ACTIVITY> After locating the line containing "Where should I click to: Click the selection" in the entries below, please write out that line and the rest through the end exactly. Omit pictures.

>>>>

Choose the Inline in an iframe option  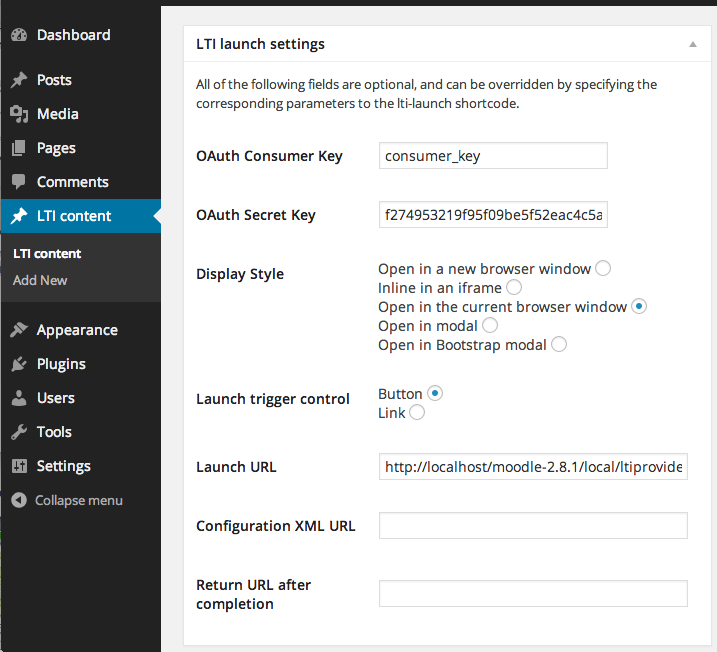coord(514,287)
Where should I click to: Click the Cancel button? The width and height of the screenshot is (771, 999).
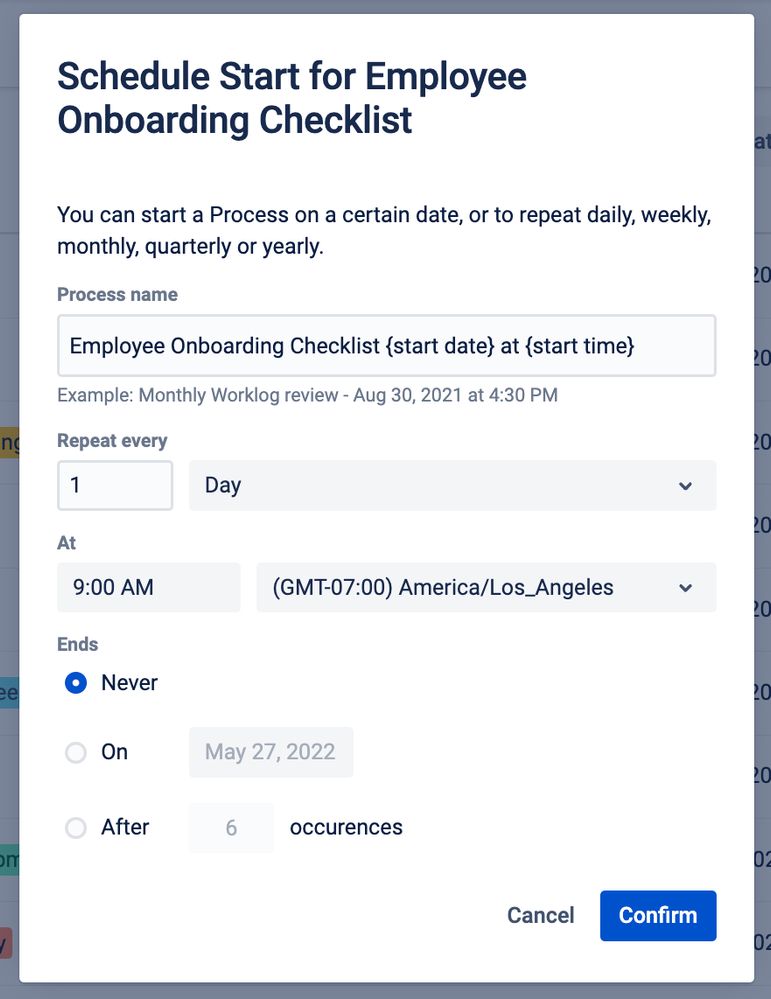[x=540, y=915]
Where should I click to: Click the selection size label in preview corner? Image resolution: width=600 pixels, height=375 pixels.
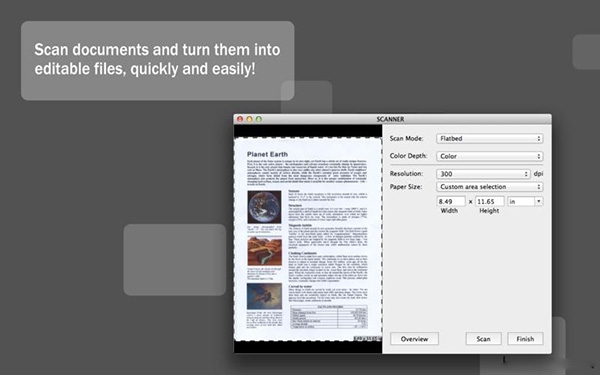pyautogui.click(x=367, y=339)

<<<<

RESPONSE TO THE EXERCISE>
Where should I click to: Click the selection size label in preview corner? Image resolution: width=600 pixels, height=375 pixels.
pyautogui.click(x=367, y=339)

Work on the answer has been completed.